International Conference | 29 June - 03 July 2005

Whelan: John | UK

PARIP 2005 ABSTRACT- Naoko Noshiro and John C. Whelan

Naoko and I collaborated on a performance in Tokyo in August of 2004. Naoko is a Butoh dancer with her own company in Tokyo. I am actor and physical theatre trained performer originally from Dublin, Ireland. We proposed a 'devising' or practical creative process over a week then a one off live performance using the elements we had found at Peppers Gallery space in Ginza, Tokyo.

The initial idea for this collaboration came from an aspect of my PhD by PAR. I am exploring physical memory and physical history in defining an embodied epistemology and further pedagogical model for plastic arts training.
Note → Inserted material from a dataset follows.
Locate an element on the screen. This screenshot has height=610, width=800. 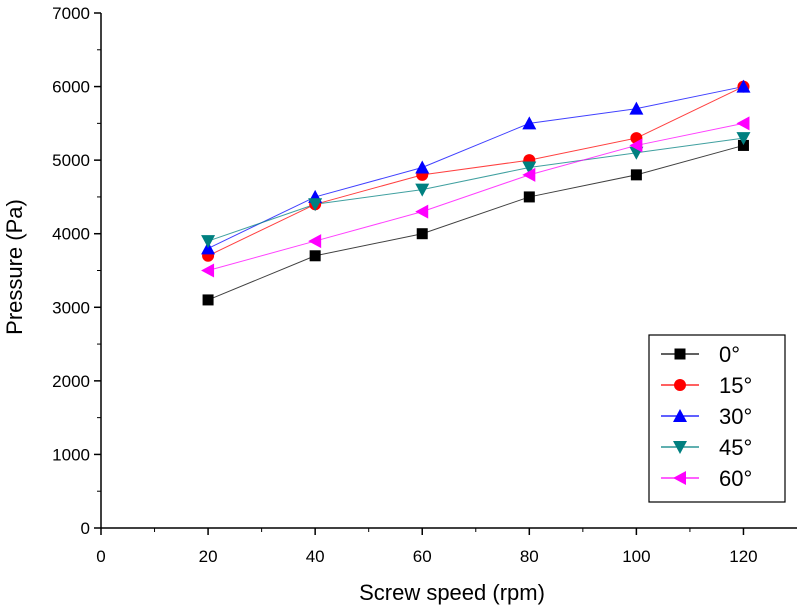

Using auditory, visual and kinaesthetic stimuli in devising original performance I am seeking to explore the relationship of these external sensory stimuli of 'creative environments' in accessing subjective performer physical history and physical memory to create subjective embodied awareness leading to performance research outcomes.

The specific aspect I wanted to explore and initially suggested to Naoko was the kinaesthetic stimulus of sites, spaces and the visual and auditory stimuli of the city, in this case Tokyo. So literally sites, spaces and sounds, which occur in and around the city act as stimuli, which the performers body reacts to producing movement. Certain movement sequences, patterns, shapes and reactions are kept, documented and refined. They are repeated and physically learned then randomly sequenced and reproduced as a movement score in performance. Use of video and ambient sound recorded on location at sites of influence, were further used as part of the creative sensory environment in the live performance.

This is a performers subjective sensory experience of and reaction to a City environment, communicated largely through movement. The interest was in devising and producing an organic performance with no 'a priori' aesthetic postulates. To explore if what is all around us in terms of sensory information can be harnessed and used as stimuli to evoke physical reactions and movement in the  process of creating original work.

I felt from my Western understanding of Butoh that the emphasis in creating work is placed on the subjective performers body as a site of memory and experience producing idiosyncratic and subjective performances. I viewed performances from Hijikata Tatsumi and Kazuo Ono while in Tokyo and felt that Butoh resembles certain more formal forms of dance the way an adult handwriting resembles the handwriting of a 5-year-old child learning the perfect shape and clarity of the alphabet. That is, they are both writing letters and words but look so vastly different because adult handwriting, like Butoh, has been subjectified and bent into the shapes and patterns of the persons experience, personality and style.

Although coming from very different cultures and positions artistically Naoko and I seemed to find a common thread related to Butoh philosophy and practice i.e. the Body as a creative site of exploration, memory, experience, knowledge and expression inscribed by the environment it moves in. The intentions for me were twofold; firstly that I wanted to further explore an embodied form of knowledge in practice and secondly that I wanted to explore any commonalities between my thinking, research and practice and what I understood of Butoh.